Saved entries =
------------------------------------

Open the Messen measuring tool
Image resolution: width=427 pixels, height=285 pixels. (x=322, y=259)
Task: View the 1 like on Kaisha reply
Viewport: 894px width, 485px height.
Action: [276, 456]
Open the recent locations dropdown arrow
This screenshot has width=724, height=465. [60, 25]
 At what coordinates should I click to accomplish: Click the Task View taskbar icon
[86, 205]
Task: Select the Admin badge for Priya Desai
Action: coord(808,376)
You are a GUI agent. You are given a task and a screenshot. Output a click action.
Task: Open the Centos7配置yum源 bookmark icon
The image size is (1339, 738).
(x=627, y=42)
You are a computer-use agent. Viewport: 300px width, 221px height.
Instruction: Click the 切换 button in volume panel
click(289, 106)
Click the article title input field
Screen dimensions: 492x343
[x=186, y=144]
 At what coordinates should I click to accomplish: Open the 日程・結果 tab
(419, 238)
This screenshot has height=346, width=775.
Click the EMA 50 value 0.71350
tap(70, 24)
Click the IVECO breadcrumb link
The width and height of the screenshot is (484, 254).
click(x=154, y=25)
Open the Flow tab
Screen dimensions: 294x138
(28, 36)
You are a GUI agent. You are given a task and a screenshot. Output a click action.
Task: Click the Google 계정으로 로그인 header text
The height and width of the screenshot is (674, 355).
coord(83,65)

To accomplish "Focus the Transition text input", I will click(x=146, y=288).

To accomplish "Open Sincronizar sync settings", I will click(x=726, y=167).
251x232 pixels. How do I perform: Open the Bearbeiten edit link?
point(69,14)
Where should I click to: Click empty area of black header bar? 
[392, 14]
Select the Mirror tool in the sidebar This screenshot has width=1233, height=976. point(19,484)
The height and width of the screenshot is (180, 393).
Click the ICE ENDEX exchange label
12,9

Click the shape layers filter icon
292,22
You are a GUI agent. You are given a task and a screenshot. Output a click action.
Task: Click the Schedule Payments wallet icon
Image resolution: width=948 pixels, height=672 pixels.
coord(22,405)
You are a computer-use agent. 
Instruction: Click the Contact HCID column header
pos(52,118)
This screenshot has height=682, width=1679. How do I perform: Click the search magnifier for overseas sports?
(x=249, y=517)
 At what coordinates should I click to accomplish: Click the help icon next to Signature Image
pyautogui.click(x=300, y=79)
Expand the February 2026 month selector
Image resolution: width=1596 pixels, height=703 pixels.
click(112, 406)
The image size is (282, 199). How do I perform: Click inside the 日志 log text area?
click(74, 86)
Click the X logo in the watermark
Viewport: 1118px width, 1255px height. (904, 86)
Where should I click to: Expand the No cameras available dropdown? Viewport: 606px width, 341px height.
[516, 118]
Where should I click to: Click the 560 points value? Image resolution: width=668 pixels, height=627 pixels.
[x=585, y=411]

------------------------------------

ACTIVITY =
In the records above, the lines containing the string "computer" should be counted; give only the total.

TASK ANSWER =
2